Christopher Caldwell | Sunday, 15 June 2008


Setting up cameras and monitoring employees' toilet breaks, as the supermarket chain Lidl did; keeping a "black money" fund for kickbacks to officials in developing countries, as Siemens allegedly did; diverting money to pay for call girls for refractory board members, as Volkswagen did . . . German executives have not been at their best lately. But nothing has so shocked the public as the latest allegations that Deutsche Telekom, the largest telephone group in Europe, used a private investigator to spy on journalists and board members. Germany has had, in general, an admirable system for protecting privacy. It is crumbling not because its elite has made a few mistakes, but because of new economic and social pressures that businesses in all countries face.

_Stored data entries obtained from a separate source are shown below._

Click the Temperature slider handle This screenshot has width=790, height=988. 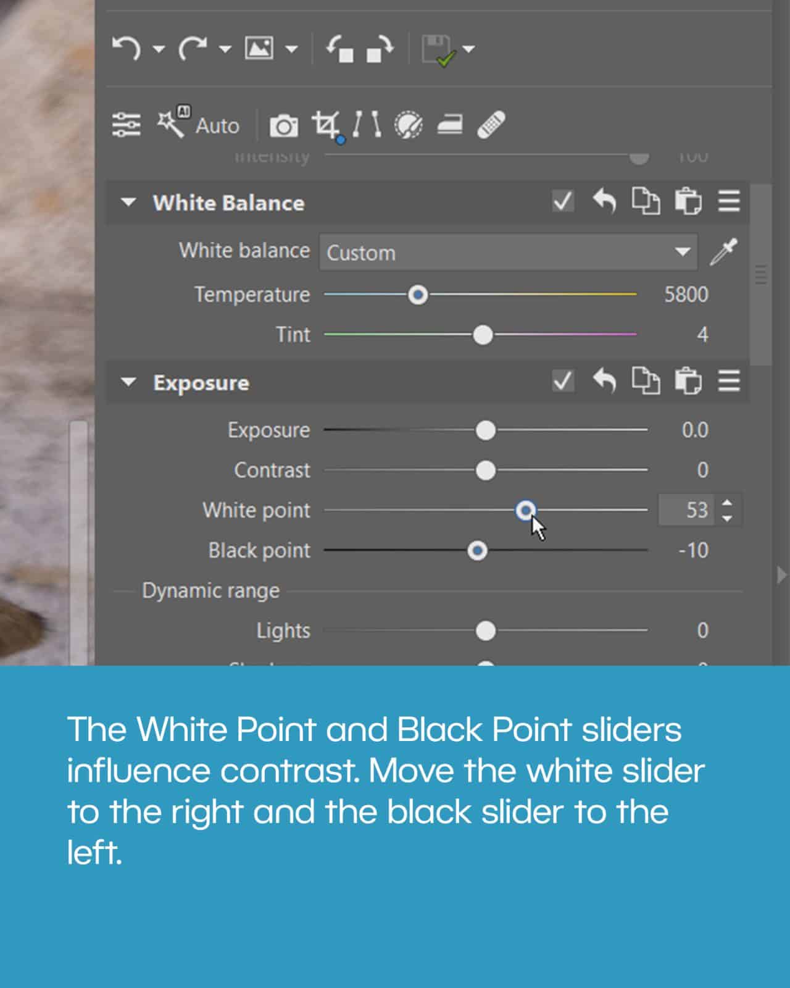pos(418,295)
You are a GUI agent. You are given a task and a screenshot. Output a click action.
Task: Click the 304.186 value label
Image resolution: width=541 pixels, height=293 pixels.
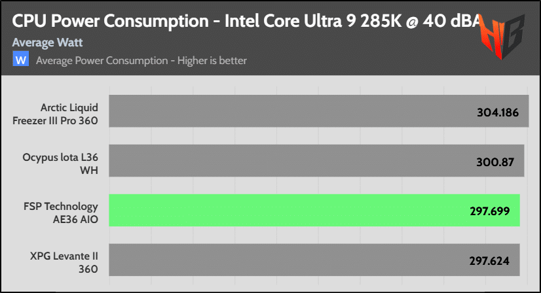tap(498, 112)
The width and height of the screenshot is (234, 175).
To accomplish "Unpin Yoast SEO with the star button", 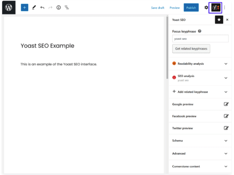I will (219, 20).
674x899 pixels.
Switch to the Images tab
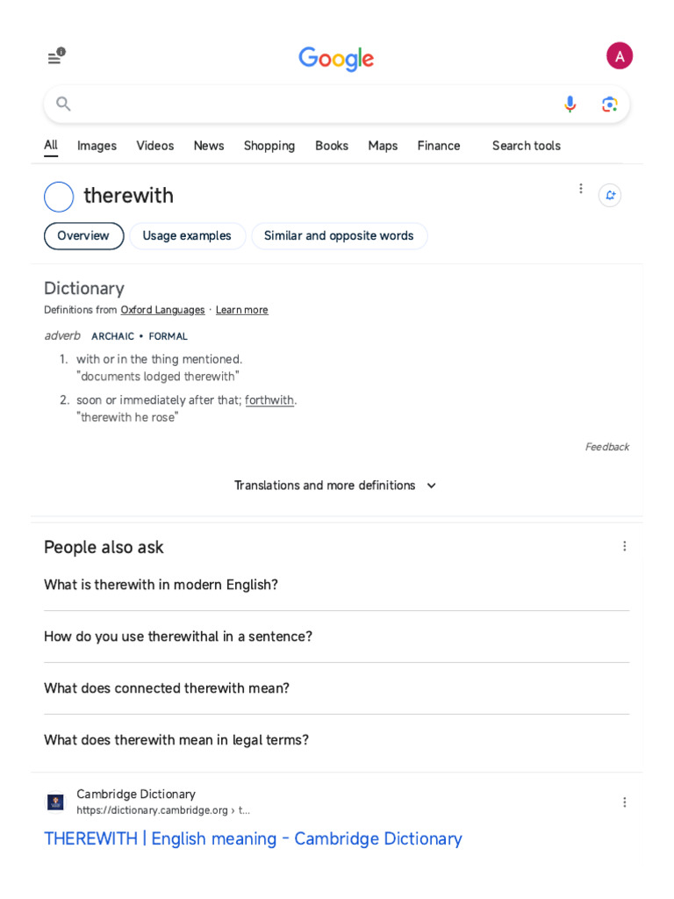click(x=97, y=146)
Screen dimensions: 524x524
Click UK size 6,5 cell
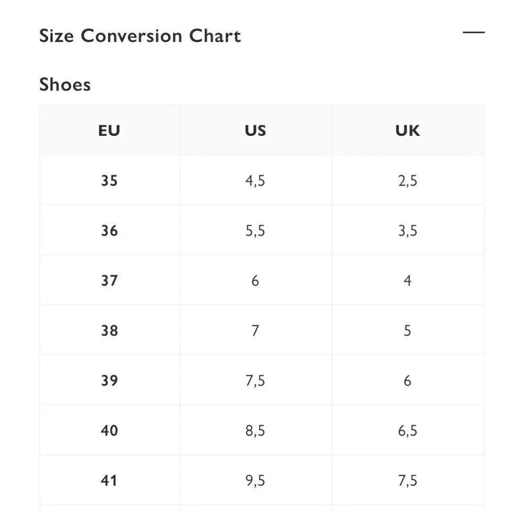coord(408,431)
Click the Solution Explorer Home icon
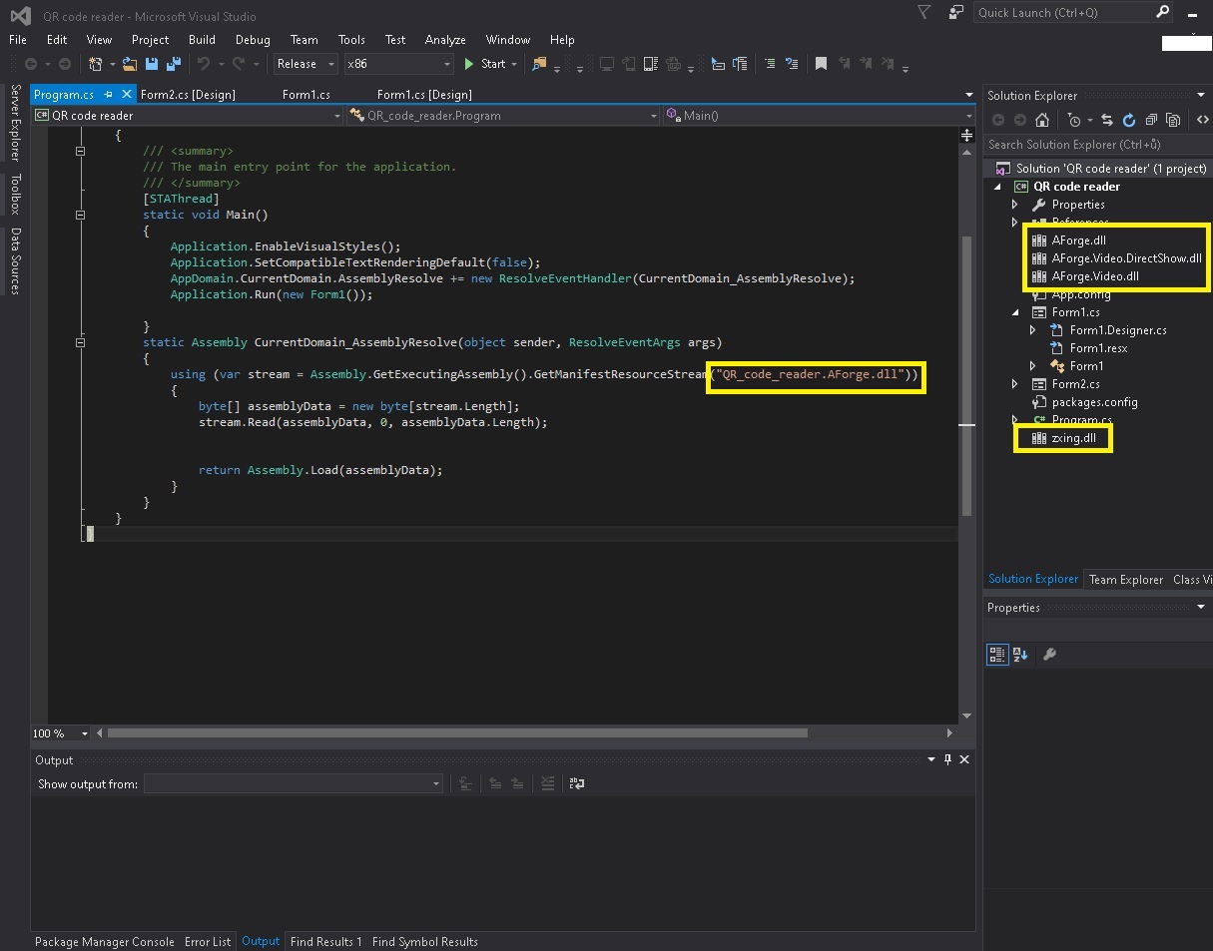 pyautogui.click(x=1042, y=120)
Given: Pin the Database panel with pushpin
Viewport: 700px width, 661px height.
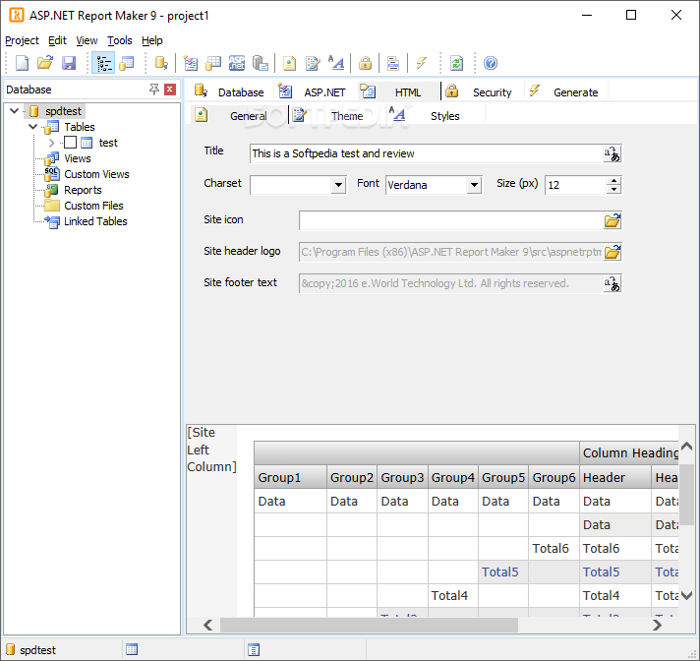Looking at the screenshot, I should coord(153,90).
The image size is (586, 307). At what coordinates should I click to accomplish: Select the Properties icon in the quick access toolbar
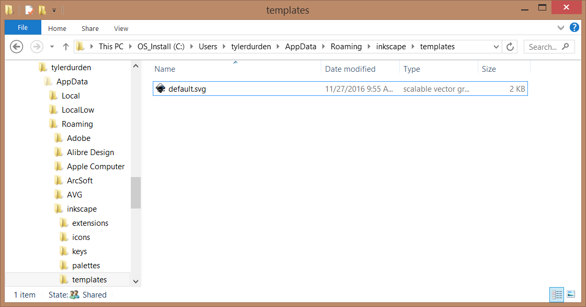point(29,9)
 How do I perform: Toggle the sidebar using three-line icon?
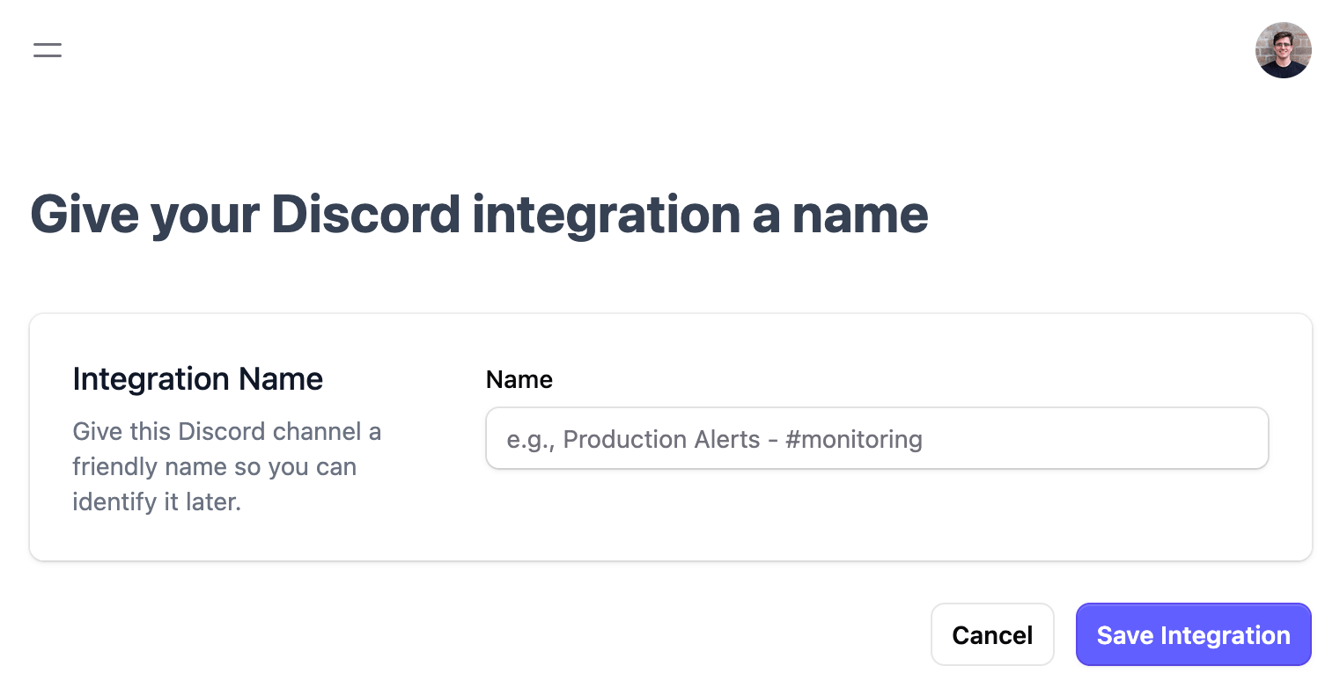48,50
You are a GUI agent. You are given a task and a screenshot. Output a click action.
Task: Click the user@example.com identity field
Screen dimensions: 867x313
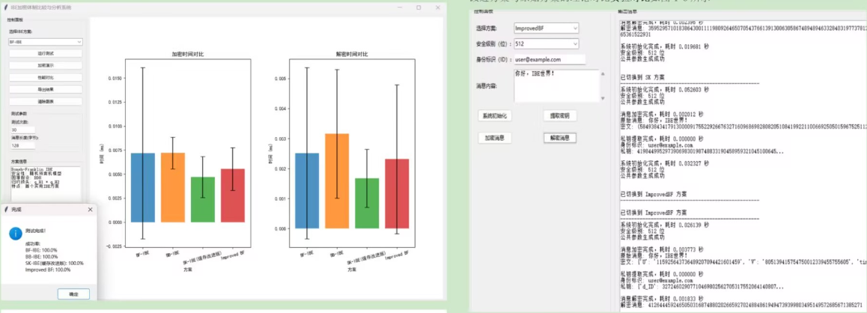point(549,59)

What Telekom did is emerging in dribs and drabs. In January 2005 - when Kai-Uwe Ricke, its chief executive, was trying to right the company's finances by cutting 45,000 jobs - the German business magazine Capital published an article based on top-level Telekom documents. Mr Ricke and the chairman of the supervisory board, Klaus Zumwinkel, believed the leak was coming from the board. They decided to plug it. A company called Network Deutschland was hired. It is alleged to have monitored hundreds of thousands of phone calls in an effort to find the mole. It may have traced individuals' whereabouts with mobile phone data and even kept tabs on Blackstone, the US investment group, which bought a stake in the company in 2006.